Em conversa com a reportagem, o promotor do caso lamentou a ausência de Fábio e de Marcílio e diz que apenas leu o depoimento dos dois para os jurados.

Família expulsa da sala de audiência

Joice Santos, mãe de Guilherme, conta que apesar da proibição inicial de que qualquer pessoa alheia ao processo entrasse no julgamento, ela conseguiu ingressar com quatro familiares na sala de audiência.

Por ordem do juiz, ela e os acompanhantes foram retirados por esboçarem reação às fotos do cadáver de Guilherme, exibidas durante a sustentação oral do promotor.

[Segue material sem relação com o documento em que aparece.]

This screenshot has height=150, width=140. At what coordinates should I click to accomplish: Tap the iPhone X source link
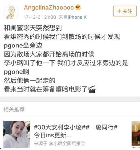(x=77, y=17)
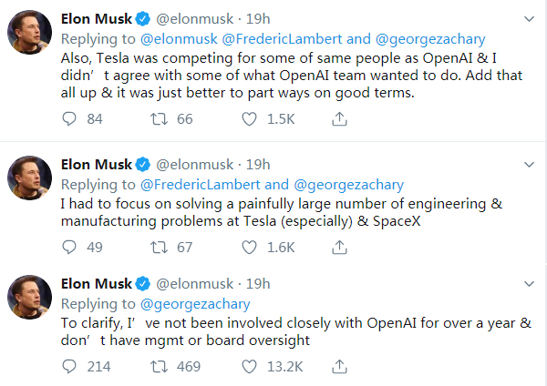
Task: Open the @FredericLambert link in first tweet
Action: [282, 39]
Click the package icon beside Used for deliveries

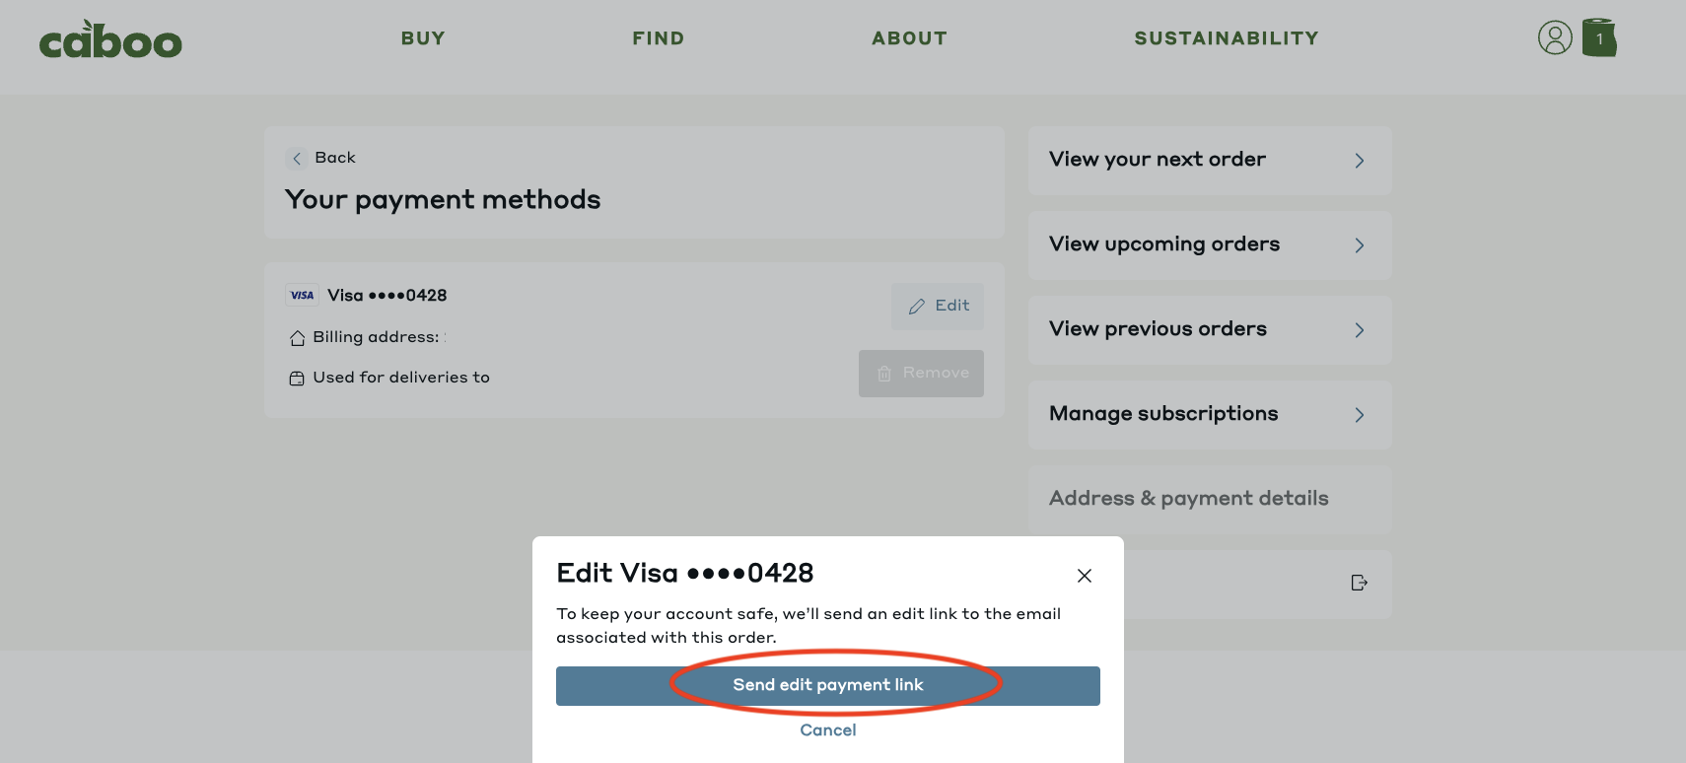coord(297,379)
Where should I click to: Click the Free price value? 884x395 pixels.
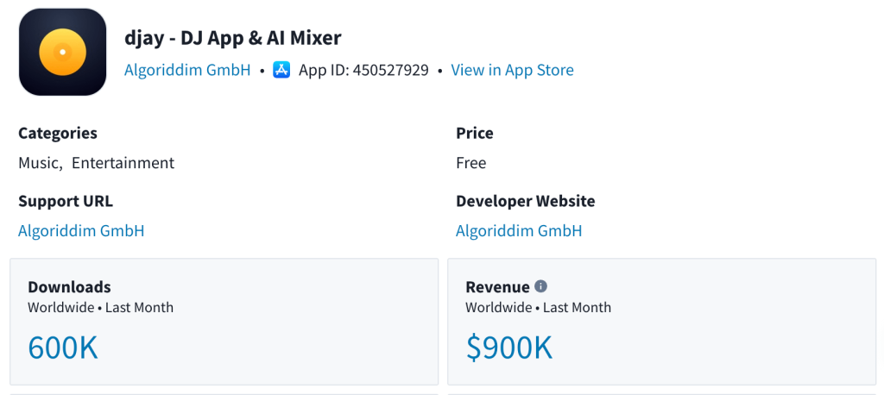[x=471, y=163]
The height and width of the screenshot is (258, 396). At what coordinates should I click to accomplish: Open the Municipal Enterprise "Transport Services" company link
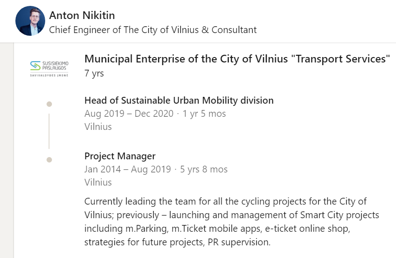coord(237,59)
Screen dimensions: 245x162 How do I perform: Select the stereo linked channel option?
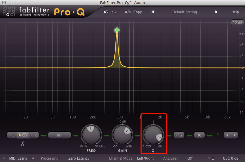[x=23, y=135]
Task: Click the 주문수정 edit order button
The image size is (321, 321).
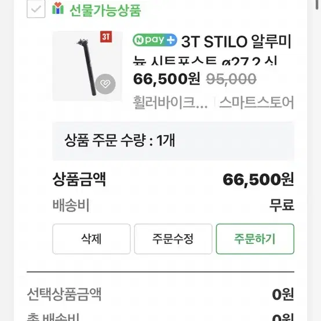Action: point(173,239)
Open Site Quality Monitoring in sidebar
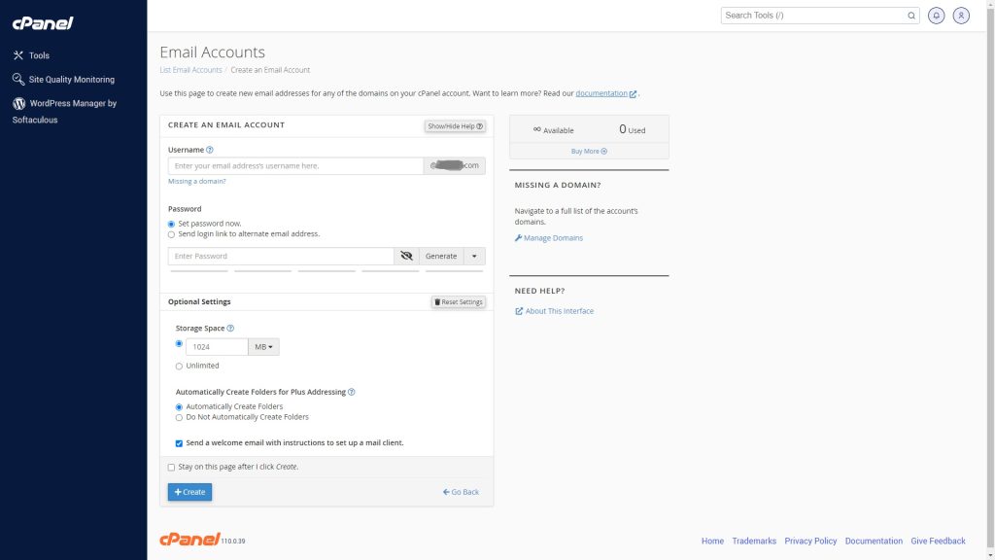The image size is (995, 560). (x=71, y=80)
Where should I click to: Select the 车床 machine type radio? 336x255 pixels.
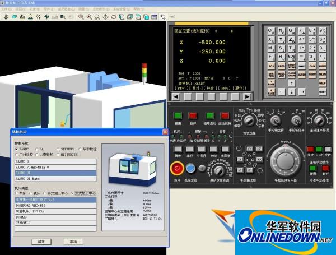click(17, 194)
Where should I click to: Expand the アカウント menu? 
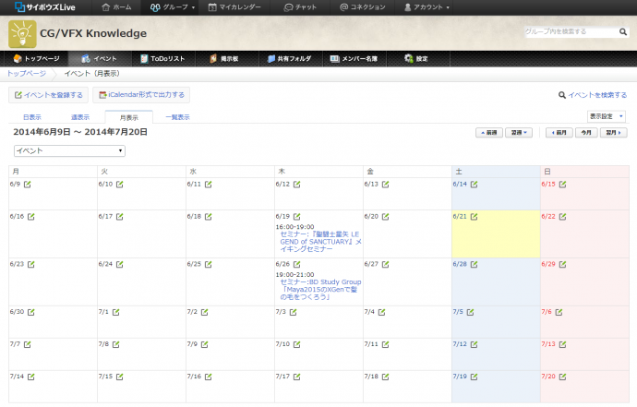click(x=427, y=6)
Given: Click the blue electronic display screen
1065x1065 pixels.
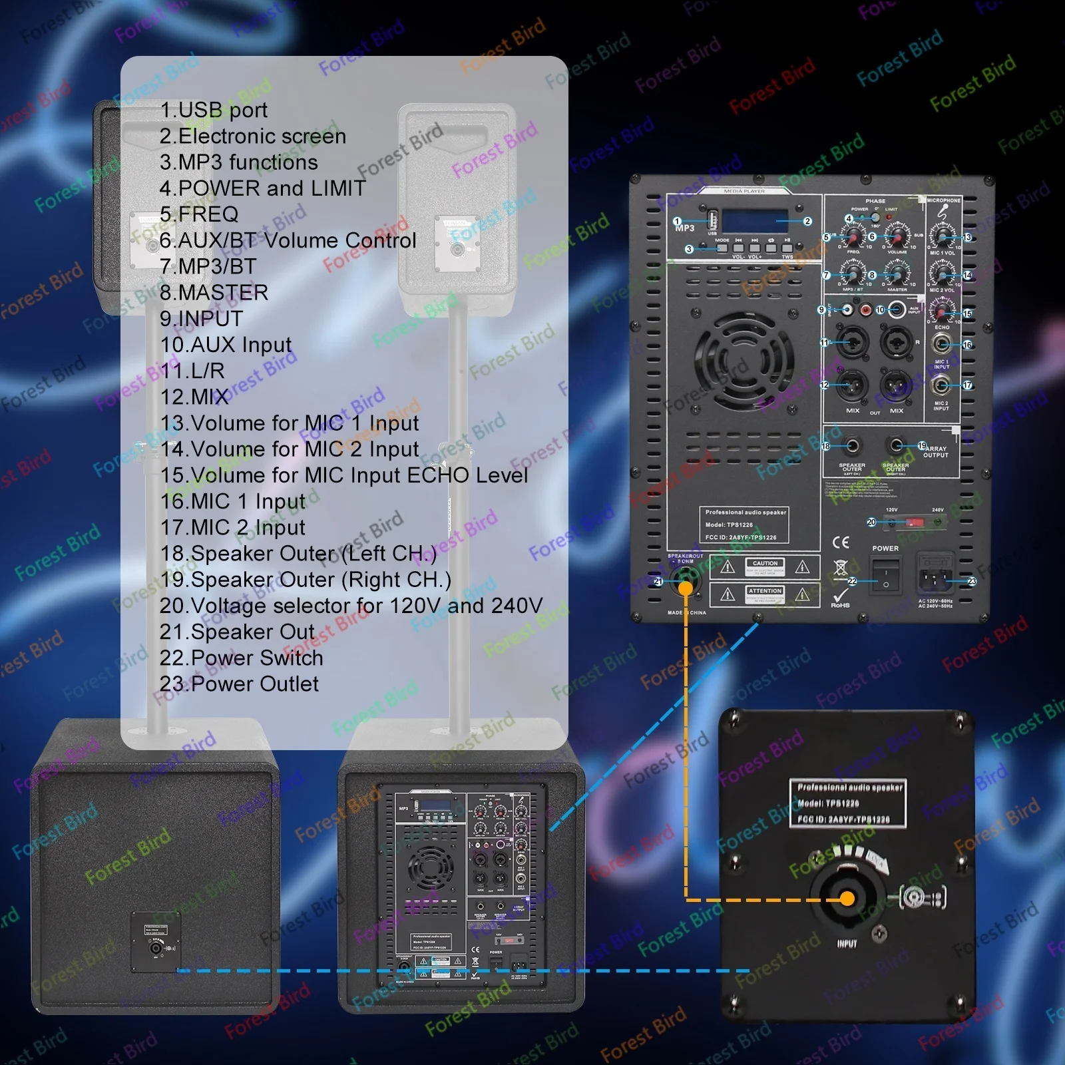Looking at the screenshot, I should coord(755,220).
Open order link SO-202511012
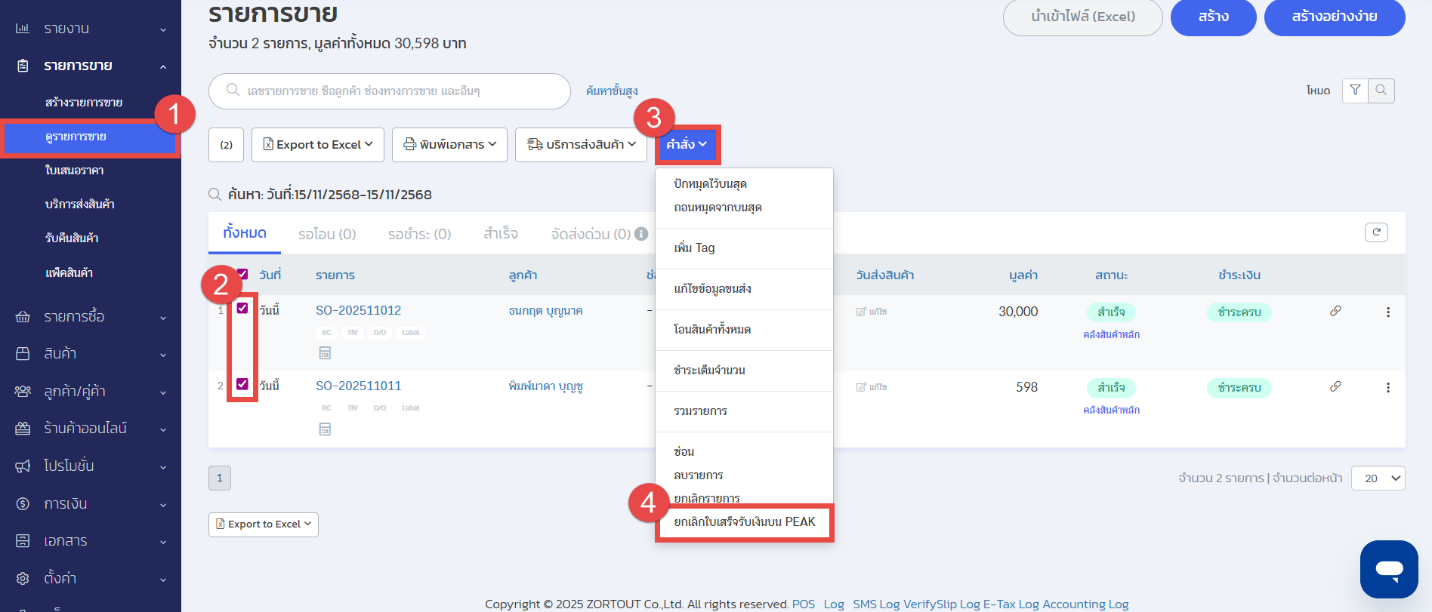1432x612 pixels. pyautogui.click(x=358, y=311)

Eu entrei em desespero naquele momento, comecei a chorar e saí da sala por conta própria. Então minha sobrinha e minha prima vieram me amparar, no corredor
Joice Santos, mãe de Guilherme

Luara dos Santos, prima de Joice, conta que uma agente de segurança pediu que se retirassem quando tentaram voltar para a sala. "No corredor, outra agente nos explicou que o juiz tinha ordenado nossa saída, por termos 'esboçado reação'. Ela disse que esboçar reação não era apenas gritar, como tinha feito a Joice, mas também chorar", conta Luara.

O juiz Luis Gustavo Esteves Ferreira, da 1ª Vara do Júri da Capital, que presidiu a sessão, foi procurado pela reportagem. A assessoria de imprensa do Tribunal de Justiça de São Paulo respondeu que magistrados não podem se manifestar sobre processos em andamento.

Intimidação

Três dias após a sentença, policiais militares foram gravados tirando fotos e vídeos da casa da avó de Guilherme, Vera Guedes, e interrogando a família. O local é o mesmo de onde Guilherme foi raptado, em junho do ano passado.

Procurada, a PM-SP informou que havia reforço no efetivo policial na região para coibir um baile funk e informou que o caso será apurado pela corregedoria da corporação.

Familiares ouvidos pela reportagem relataram medo e revolta após o veredito. "Me sinto ameaçada", diz a mãe de Guilherme, Joice Silva. "Tenho medo pela minha família".